• DIRECTIONS FOR THIS TASK
This exercise asks for an exact copy of the lines from the one containing "720x1280 pixels." through the final line of the material, with pictures omitted.

-------

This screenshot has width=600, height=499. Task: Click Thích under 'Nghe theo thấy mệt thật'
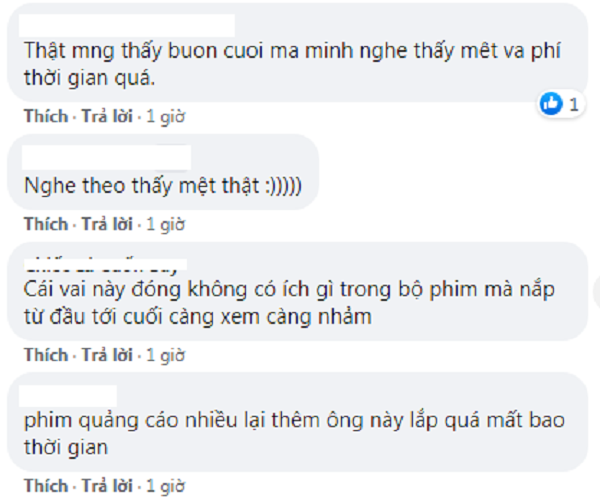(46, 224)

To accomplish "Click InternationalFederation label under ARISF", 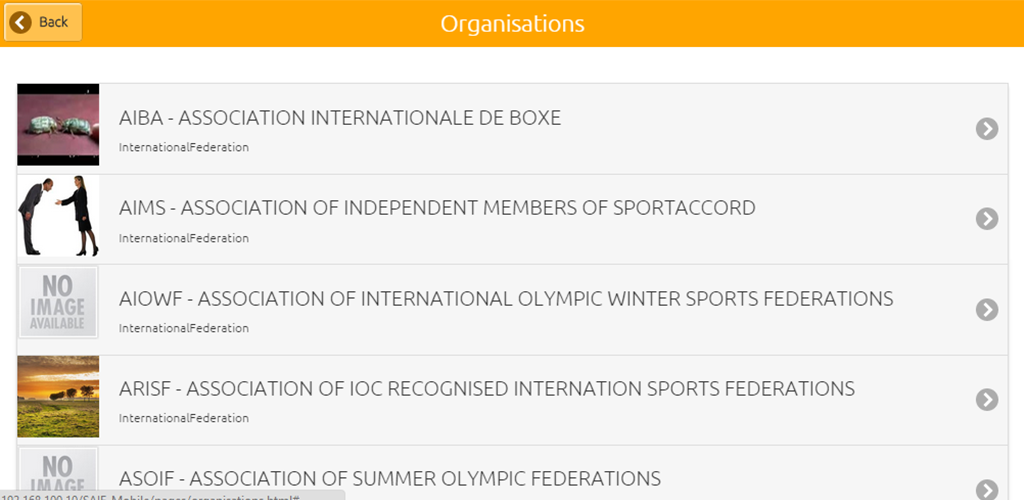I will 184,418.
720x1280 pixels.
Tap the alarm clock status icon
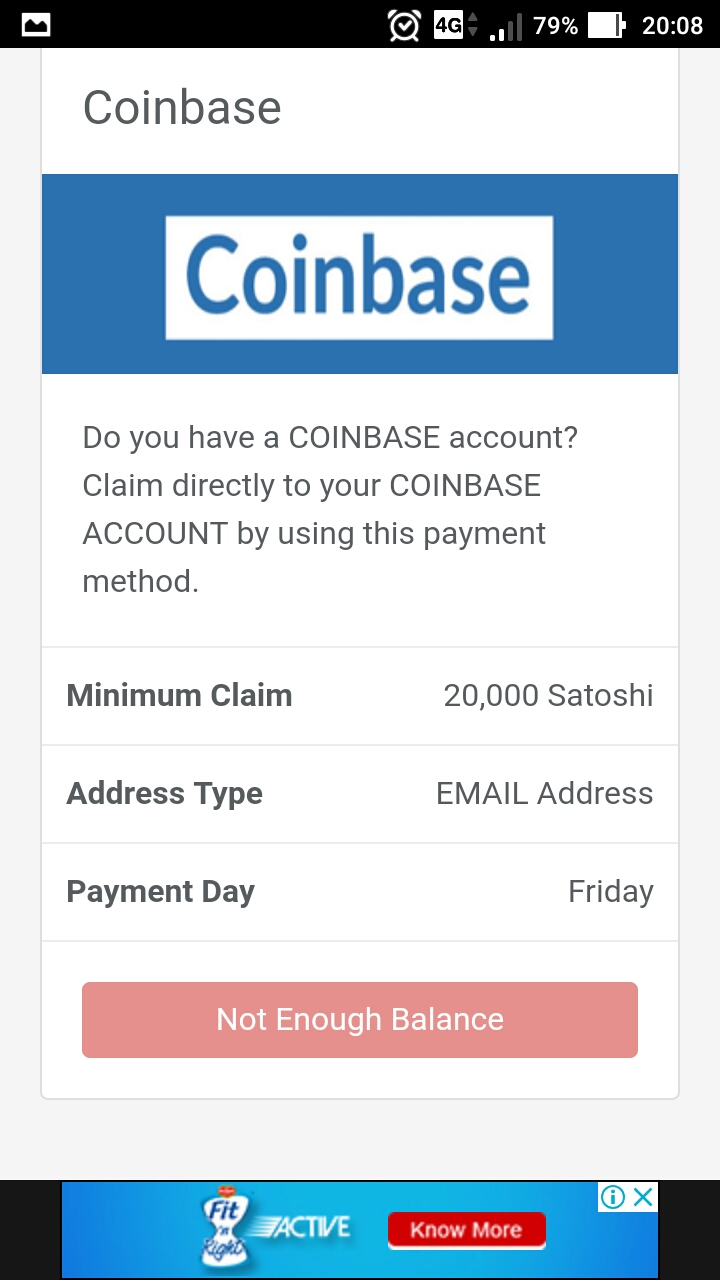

-------

• WRITTEN RESPONSE
720x1280 pixels.
Tap the alarm clock status icon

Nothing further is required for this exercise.